Records shown Block Start
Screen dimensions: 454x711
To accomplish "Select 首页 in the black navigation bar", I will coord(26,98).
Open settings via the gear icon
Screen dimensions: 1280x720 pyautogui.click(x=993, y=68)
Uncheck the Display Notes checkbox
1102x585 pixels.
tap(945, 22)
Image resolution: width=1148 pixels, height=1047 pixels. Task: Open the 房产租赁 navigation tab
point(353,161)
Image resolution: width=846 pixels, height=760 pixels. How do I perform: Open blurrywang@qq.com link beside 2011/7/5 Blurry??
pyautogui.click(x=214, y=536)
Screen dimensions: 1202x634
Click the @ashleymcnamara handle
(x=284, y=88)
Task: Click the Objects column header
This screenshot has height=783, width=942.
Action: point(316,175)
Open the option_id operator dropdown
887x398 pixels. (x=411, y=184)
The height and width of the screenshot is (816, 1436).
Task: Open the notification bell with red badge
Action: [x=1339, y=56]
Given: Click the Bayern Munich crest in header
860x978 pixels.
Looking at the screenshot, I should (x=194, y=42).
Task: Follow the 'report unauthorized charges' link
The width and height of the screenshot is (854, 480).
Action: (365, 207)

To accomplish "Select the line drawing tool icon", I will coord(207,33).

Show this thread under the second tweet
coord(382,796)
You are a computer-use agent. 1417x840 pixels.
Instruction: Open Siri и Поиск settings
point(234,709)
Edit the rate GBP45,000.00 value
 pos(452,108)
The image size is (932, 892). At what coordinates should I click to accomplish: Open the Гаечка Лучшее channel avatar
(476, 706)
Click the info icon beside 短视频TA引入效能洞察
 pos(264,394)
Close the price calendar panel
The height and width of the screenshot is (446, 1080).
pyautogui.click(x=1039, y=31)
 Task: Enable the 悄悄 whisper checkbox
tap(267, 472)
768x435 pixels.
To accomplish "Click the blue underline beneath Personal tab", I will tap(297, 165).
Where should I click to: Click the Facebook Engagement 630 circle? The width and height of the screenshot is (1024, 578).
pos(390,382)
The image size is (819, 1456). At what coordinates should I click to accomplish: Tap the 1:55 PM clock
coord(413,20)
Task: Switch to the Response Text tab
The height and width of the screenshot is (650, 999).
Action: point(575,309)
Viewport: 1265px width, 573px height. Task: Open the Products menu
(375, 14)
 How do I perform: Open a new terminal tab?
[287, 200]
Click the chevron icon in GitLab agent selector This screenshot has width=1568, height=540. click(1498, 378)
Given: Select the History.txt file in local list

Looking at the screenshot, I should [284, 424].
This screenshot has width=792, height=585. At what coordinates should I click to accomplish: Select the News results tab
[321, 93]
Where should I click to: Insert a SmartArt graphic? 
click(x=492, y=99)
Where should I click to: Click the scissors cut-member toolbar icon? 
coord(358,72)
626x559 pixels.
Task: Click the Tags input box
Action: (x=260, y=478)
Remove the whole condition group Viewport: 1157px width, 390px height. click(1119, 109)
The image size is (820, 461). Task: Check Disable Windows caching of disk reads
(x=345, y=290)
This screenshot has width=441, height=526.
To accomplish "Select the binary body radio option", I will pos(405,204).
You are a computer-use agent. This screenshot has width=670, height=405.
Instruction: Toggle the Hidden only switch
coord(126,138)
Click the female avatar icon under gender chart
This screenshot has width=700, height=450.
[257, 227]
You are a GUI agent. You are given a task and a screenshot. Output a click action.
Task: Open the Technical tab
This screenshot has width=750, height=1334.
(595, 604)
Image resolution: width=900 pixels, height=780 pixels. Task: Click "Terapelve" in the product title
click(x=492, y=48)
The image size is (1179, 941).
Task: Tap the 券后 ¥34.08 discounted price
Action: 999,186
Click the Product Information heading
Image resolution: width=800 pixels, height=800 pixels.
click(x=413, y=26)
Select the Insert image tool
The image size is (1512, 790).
Records shown Block End
*Problem description*: From the first line to the last, reproduce the data above exactly.

*Written reply*:
Screen dimensions: 454x711
To accomplish "Select 首页 in the black navigation bar", I will coord(26,98).
Open settings via the gear icon
Screen dimensions: 1280x720 pyautogui.click(x=993, y=68)
Uncheck the Display Notes checkbox
1102x585 pixels.
tap(945, 22)
Image resolution: width=1148 pixels, height=1047 pixels. Task: Open the 房产租赁 navigation tab
point(353,161)
Image resolution: width=846 pixels, height=760 pixels. How do I perform: Open blurrywang@qq.com link beside 2011/7/5 Blurry??
pyautogui.click(x=214, y=536)
Screen dimensions: 1202x634
Click the @ashleymcnamara handle
(x=284, y=88)
Task: Click the Objects column header
This screenshot has height=783, width=942.
Action: point(316,175)
Open the option_id operator dropdown
887x398 pixels. (x=411, y=184)
The height and width of the screenshot is (816, 1436).
Task: Open the notification bell with red badge
Action: [x=1339, y=56]
Given: Click the Bayern Munich crest in header
860x978 pixels.
Looking at the screenshot, I should (x=194, y=42).
Task: Follow the 'report unauthorized charges' link
The width and height of the screenshot is (854, 480).
Action: (365, 207)

To accomplish "Select the line drawing tool icon", I will coord(207,33).

Show this thread under the second tweet
coord(382,796)
You are a computer-use agent. 1417x840 pixels.
Instruction: Open Siri и Поиск settings
point(234,709)
Edit the rate GBP45,000.00 value
 pos(452,108)
The image size is (932, 892). At what coordinates should I click to accomplish: Open the Гаечка Лучшее channel avatar
(476, 706)
Click the info icon beside 短视频TA引入效能洞察
 pos(264,394)
Close the price calendar panel
The height and width of the screenshot is (446, 1080).
pyautogui.click(x=1039, y=31)
 Task: Enable the 悄悄 whisper checkbox
tap(267, 472)
768x435 pixels.
To accomplish "Click the blue underline beneath Personal tab", I will tap(297, 165).
Where should I click to: Click the Facebook Engagement 630 circle? The width and height of the screenshot is (1024, 578).
pos(390,382)
The image size is (819, 1456). At what coordinates should I click to accomplish: Tap the 1:55 PM clock
coord(413,20)
Task: Switch to the Response Text tab
The height and width of the screenshot is (650, 999).
Action: point(575,309)
Viewport: 1265px width, 573px height. Task: Open the Products menu
(375, 14)
 How do I perform: Open a new terminal tab?
[287, 200]
Click the chevron icon in GitLab agent selector This screenshot has width=1568, height=540. click(1498, 378)
Given: Select the History.txt file in local list

Looking at the screenshot, I should [284, 424].
This screenshot has width=792, height=585. At what coordinates should I click to accomplish: Select the News results tab
[321, 93]
Where should I click to: Insert a SmartArt graphic? 
click(x=492, y=99)
Where should I click to: Click the scissors cut-member toolbar icon? 
coord(358,72)
626x559 pixels.
Task: Click the Tags input box
Action: (x=260, y=478)
Remove the whole condition group Viewport: 1157px width, 390px height. click(1119, 109)
The image size is (820, 461). Task: Check Disable Windows caching of disk reads
(x=345, y=290)
This screenshot has width=441, height=526.
To accomplish "Select the binary body radio option", I will pos(405,204).
You are a computer-use agent. This screenshot has width=670, height=405.
Instruction: Toggle the Hidden only switch
coord(126,138)
Click the female avatar icon under gender chart
This screenshot has width=700, height=450.
[257, 227]
You are a GUI agent. You are given a task and a screenshot. Output a click action.
Task: Open the Technical tab
This screenshot has width=750, height=1334.
(595, 604)
Image resolution: width=900 pixels, height=780 pixels. Task: Click "Terapelve" in the product title
click(x=492, y=48)
The image size is (1179, 941).
Task: Tap the 券后 ¥34.08 discounted price
Action: 999,186
Click the Product Information heading
Image resolution: width=800 pixels, height=800 pixels.
click(x=413, y=26)
Select the Insert image tool
The image size is (1512, 790).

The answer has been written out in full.